How do we determine the genetic distance between two species predicted by evolution? We start at the first species, go back in time counting intervals until we get to the first common ancestor of the two species, then we go forward in time to the second species, continuing to count intervals. So, for instance, if we want to figure out the predicted genetic distance between Homo sapiens and Paramecium caudatum we count the intervals from H. sapiens to A (there are three of them) and then add the intervals from A to P. caudatum (three more, for a total of six). For the distance between Drosophila melanogaster and Sequoia sempervirens, we go from D. melanogaster to C (one interval), from C to B (one more interval), and then from B to S. sempervirens (two more, for a total of four). This table shows the number of intervals that between our four representative examples:
|Homo sapiens||Drosophila melanogaster||Sequoia sempervirens||Paramecium caudatum|
Note the moral of this story: the distance of a given species outside of Clade 1 to any species inside Clade 1 is the (all things equal) the same; the distance of a given species outside of Clade 2 to any species inside Clade 2 is (again, all things equal) the same. If we were to make a third clade consisting of all of the descendants of C, and compare them each to an organism outside of that clade (say, to a prokaryote), we should, again, see the same distance every time.
All members of a clade should (ceteris paribus) have the same genetic distance from a non-member of the clade. This is the critical point that creationists tend to miss; it is a prediction of evolution, not disconfirmation of it. The different genetic distances are expected when one compares an organism to creatures further and further outside of its clade, and these, too, are confirmed by actual molecular studies. The molecular studies should show the nested structure of the clades, and it does so.
Now, the data naturally will be much messier than this. First, there is the normal range of experimental error in individual tests. Second, the example I gave above presumes a constant mutation rate, regardless of species; usually this is true, but not always. Third, the example does not take into account mutations that reverse previous ones. Molecular biologists running the actual experiments, the referees of the peer-reviewed journals they submit their work to, and the peers who subsequently read their published work, are sensitive to all of these factors. The point is that as one does more and more studies with a wider and wider set of molecular data, and all of the necessary factors are taken into account, the overall pattern should match evolutionary expectations. And it does.

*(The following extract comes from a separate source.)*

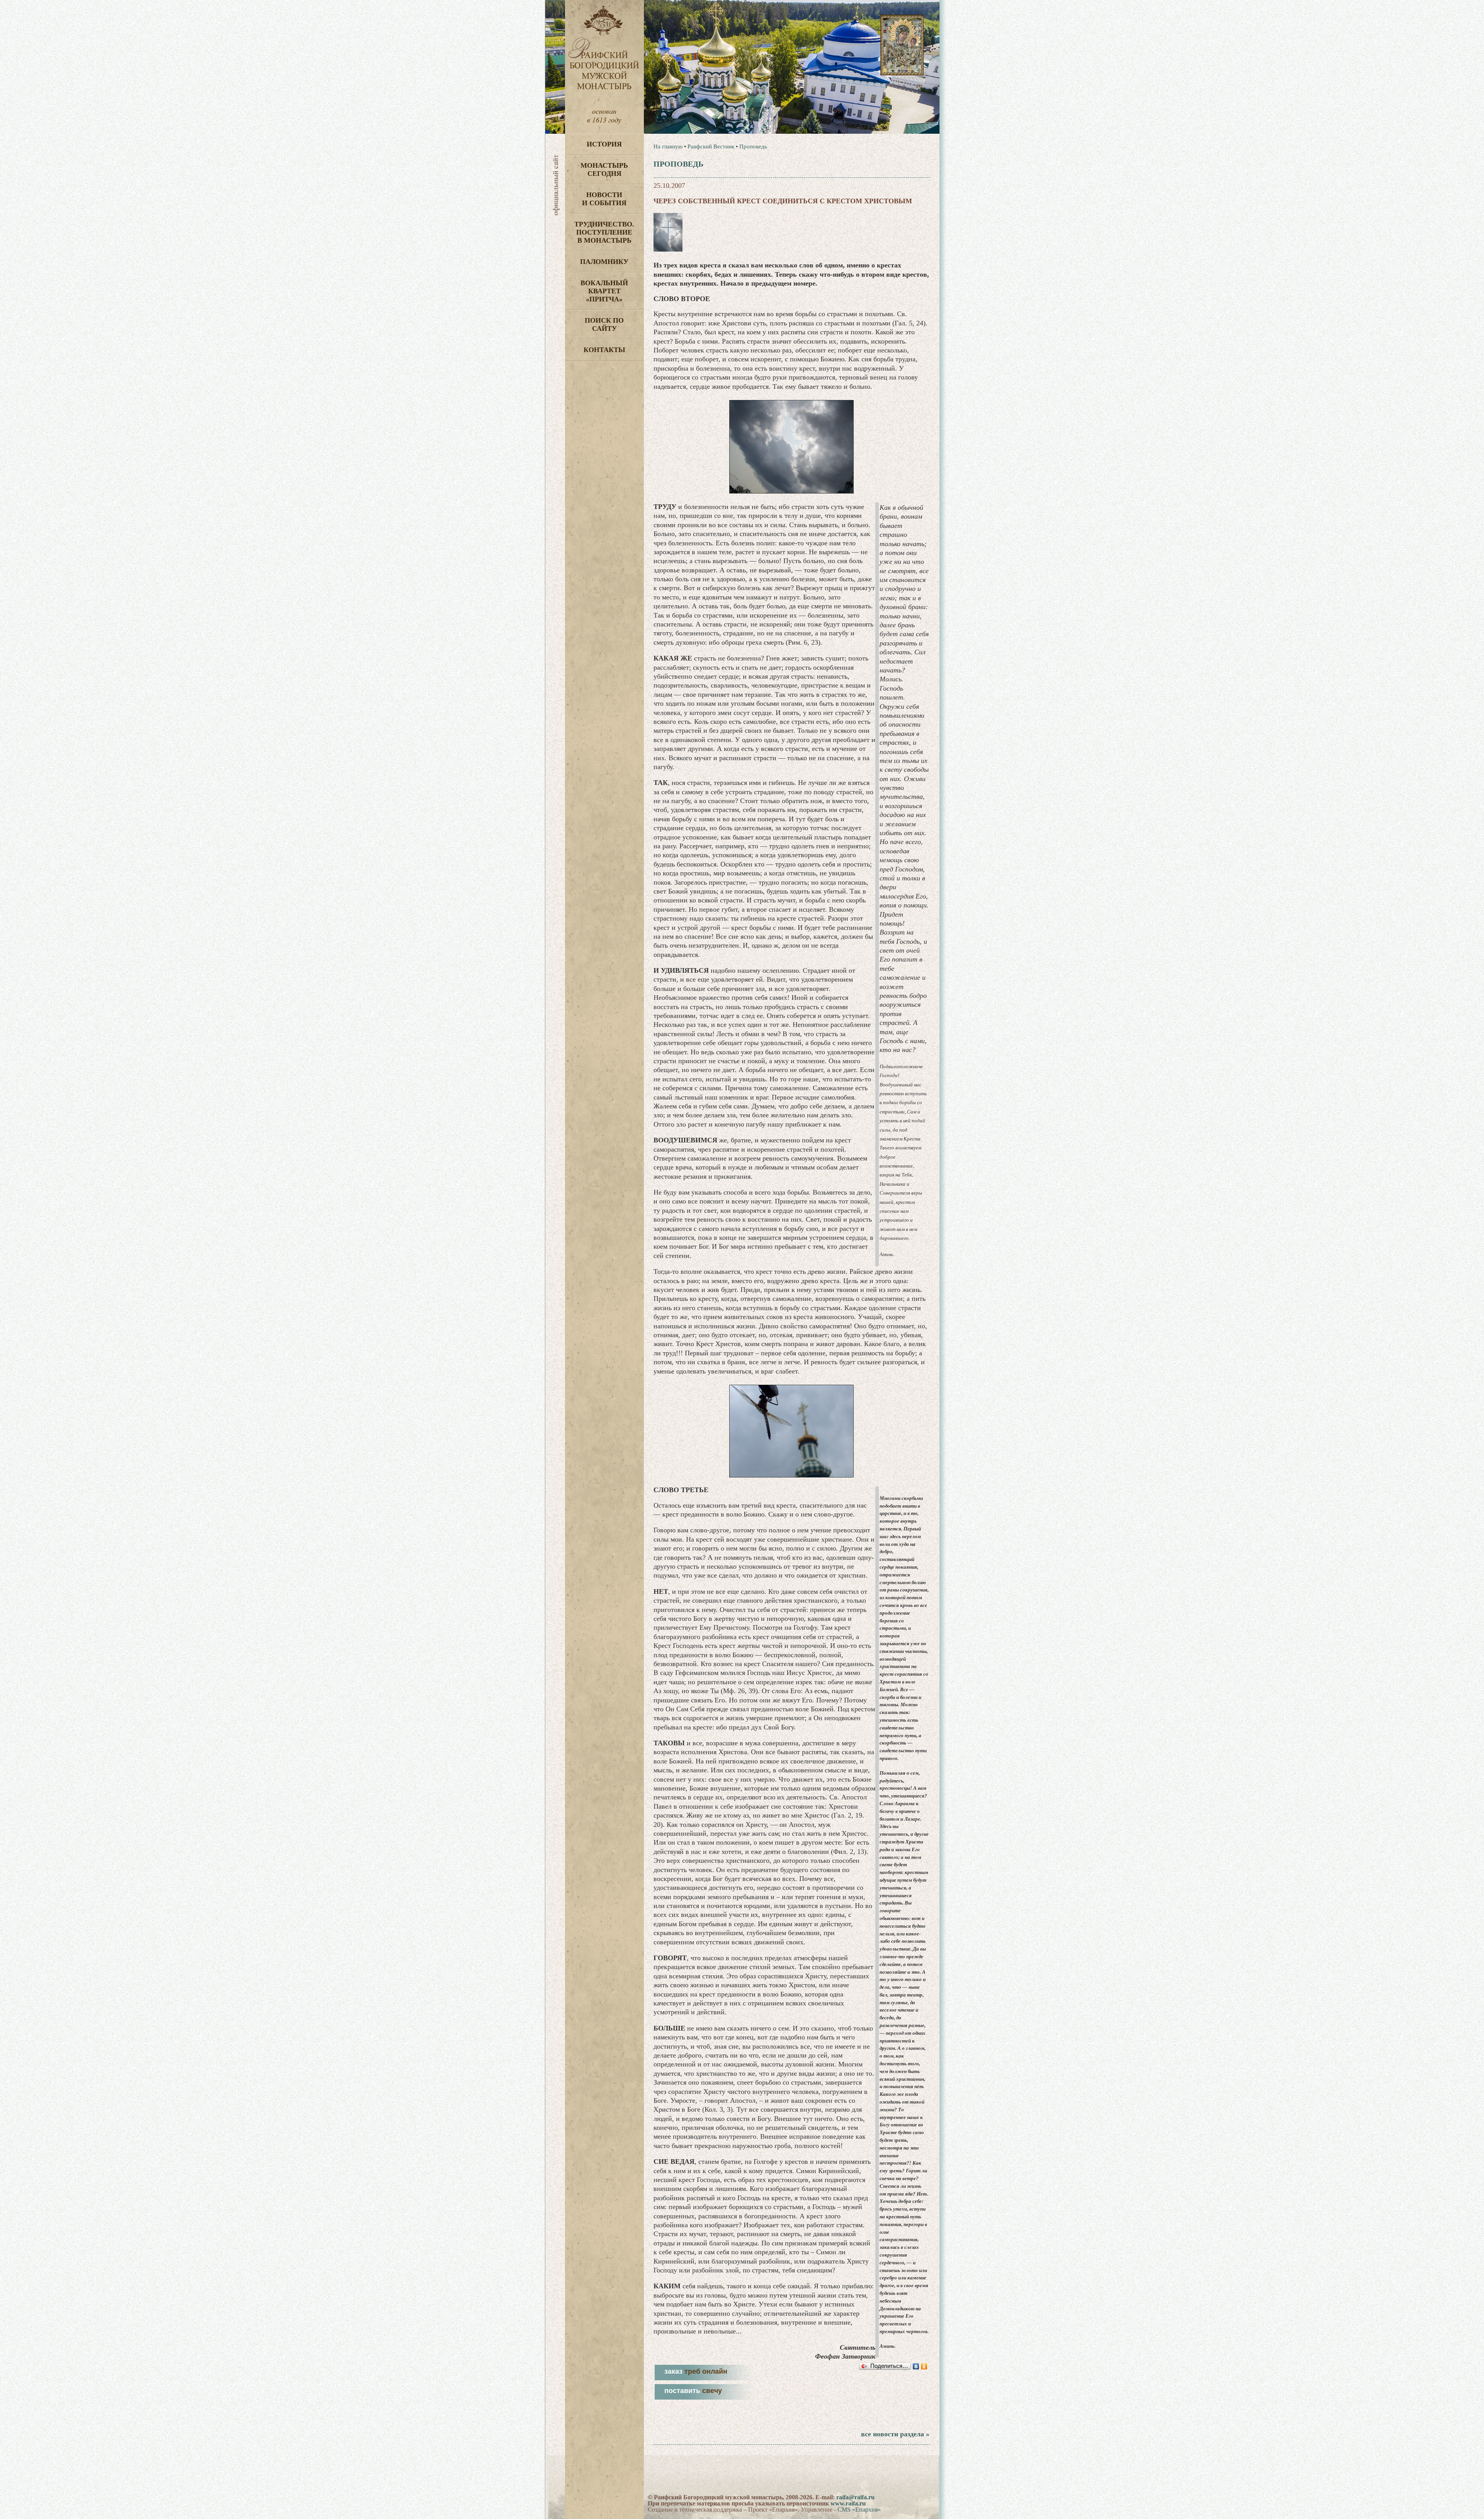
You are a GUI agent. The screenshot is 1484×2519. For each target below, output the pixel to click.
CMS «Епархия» (859, 2509)
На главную (668, 146)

Wesley R. Elsberry goes through all of this in a much more thorough, much less schematic way, in Sequences and Common Descent: How We Can Trace Ancestry Through Genetics. Elsberry shows an actual data set that lets you see both how messy the actual data is, and how it broadly confirms evolutionary expectations.
Let's go on, though, and consider what the sequences should look like it there were no common descent between all of the organisms in the example above. If H. sapiens, D. melanogaster, S. sempervirens, and P. caudautum were all created within a week, with identical noncoding regions of their genomes, then the clock would have started ticking for each at the same time, and the interval between any two organisms should be (ceteris paribus) exactly the same. The probability of the actual data coming to match evolutionary predictions by pure chance would be negligible; one would need the creator to intervene, and to guide the neutral mutations so that they would match evolutionary predictions. Aside from the theological questions raised by belief in such a deceitful creator (such as, why trust Genesis so much, if you believe God tells lies with nature?), such speculation is not testable, since the actions of a deceitful creator could look like anything: there are no definite predictions one can make from such a hypothesis.